Statins metabolised by CYP3A4.

The risk of muscular toxicity is increased by concomitant administration of amiodarone with statins metabolised by CYP3A4 such as simvastatin, atorvastatin and lovastatin. It is recommended to use a statin not metabolised by CYP3A4 when given with amiodarone.

Other drugs metabolised by CYP3A4.

Lignocaine, tacrolimus, sildenafil, midazolam, triazolam, dihydroergotamine, ergotamine, colchicine.

Effect of other medicinal products on amiodarone.

CYP3A4 inhibitors and CYP2C8 inhibitors may have a potential to inhibit amiodarone metabolism and to increase its exposure. It is recommended to avoid CYP3A4 inhibitors (e.g. grapefruit juice and certain medicinal products) during treatment with amiodarone.
Co-administration of amiodarone with sofosbuvir, alone or in combination with another HCV direct acting antiviral (such as daclatasvir, simeprevir or ledipasvir), is not recommended as it may lead to serious symptomatic bradycardia. The mechanism for this bradycardia effect is unknown. If co-administration cannot be avoided, cardiac monitoring is recommended (see Section 4.4 Special Warnings and Precautions for Use).
Consideration should be given to the possibility that amiodarone may alter the plasma concentration of other drugs, particularly those which are highly protein bound.
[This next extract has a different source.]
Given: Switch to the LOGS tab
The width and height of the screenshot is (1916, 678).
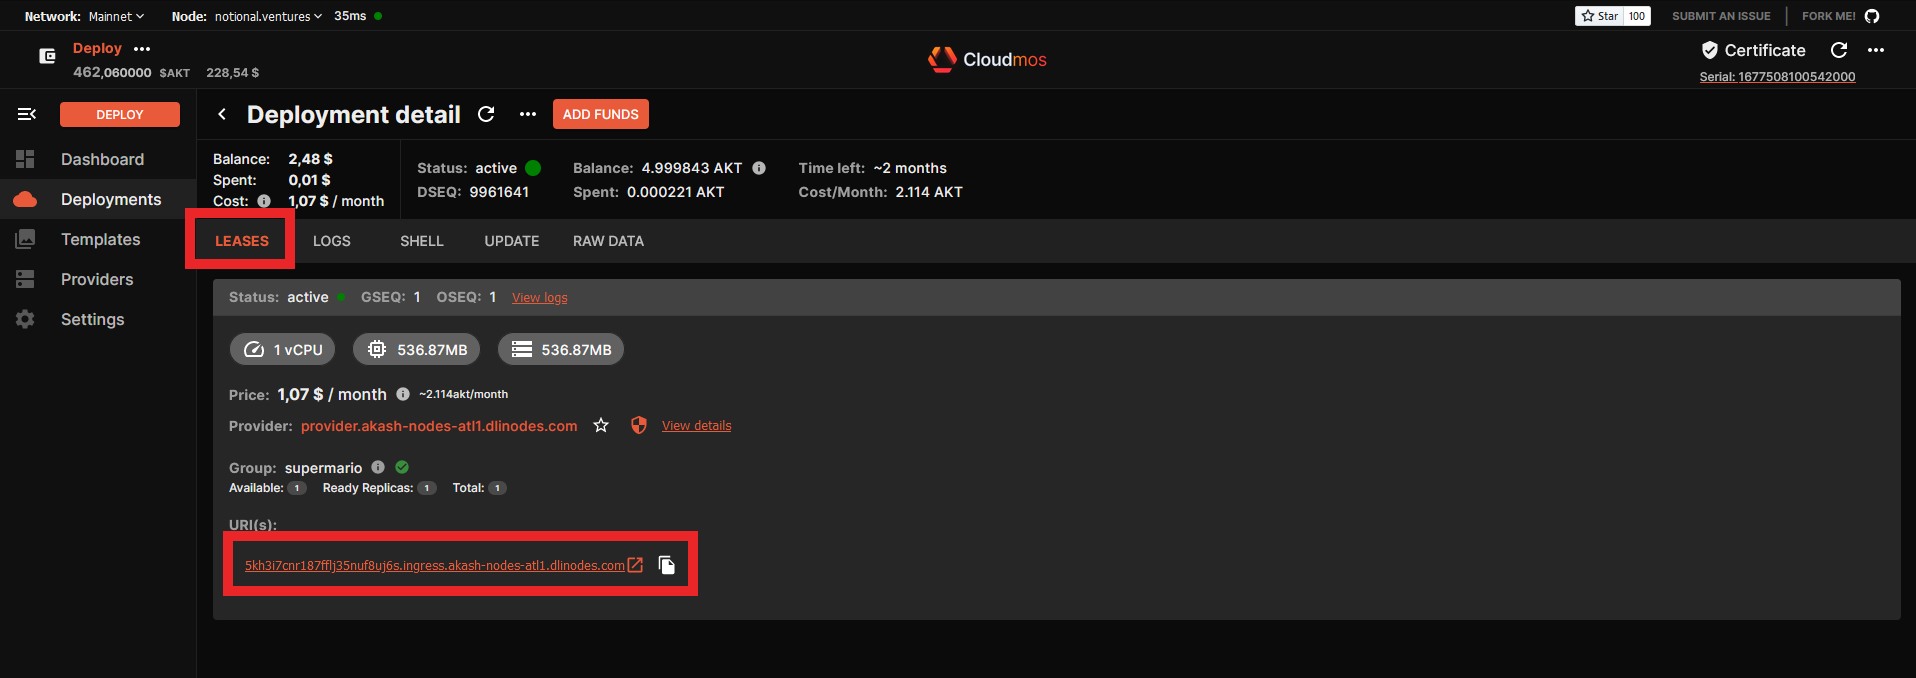Looking at the screenshot, I should pos(331,241).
4.6 Fertility, Pregnancy and Lactation

Effects on fertility.

No data available.
(Category C)
Because of the long half-life of amiodarone and its major metabolite, and the potential to cause abnormal thyroid function, effects on the foetal thyroid gland, and bradycardia in the foetus, its use is probably best avoided in the three months before and throughout the duration of pregnancy. Amiodarone is contraindicated in pregnancy. Where exposure of the foetus is unavoidable, thyroid function (including TSH) should be assessed promptly in the newborn infant.
No teratogenic effects have been observed in animals. The drug does cross the placenta. In one study where a 35 year-old woman was administered amiodarone in the last weeks of pregnancy, the transplacental passage of amiodarone and desethylamiodarone was found to be 10% and 25%, respectively. Changes in maternal thyroid function were similar to those seen in other patients receiving amiodarone therapy (see Section 4.8 Adverse Effects (Undesirable Effects), More common reactions, Endocrine), but there was no evidence of clinical hyperthyroidism. The baby's TSH level on Day 4 was normal and it had no goitre and was clinically euthyroid. However, the authors caution the use of amiodarone in pregnancy or in those likely to conceive whilst on amiodarone therapy. The long half-life of the drug requires that the drug be stopped several months before conception. The possible adverse effects of amiodarone on the foetal thyroid are of concern since administration of iodine (of which there is 75 mg in a 200 mg dose of amiodarone) during pregnancy may cause foetal goitre, hypothyroidism and mental retardation.
Another patient received 800 mg amiodarone for one week (maintenance dose thereafter was 400 mg daily) in her 34th week of pregnancy. Neonatal level of amiodarone was 25% of the maternal level. Although the infant's liver and thyroid function tests were normal, it was bradycardic during labour and for the first 48 hours after birth.
 As amiodarone and its desethyl metabolite are secreted in breast milk and its safety in the newborn infant has not been established, it should not be given to breastfeeding mothers. Amiodarone is contraindicated in breastfeeding mothers. If a situation demands that amiodarone be given to a breastfeeding mother, alternative infant feeding should be instituted.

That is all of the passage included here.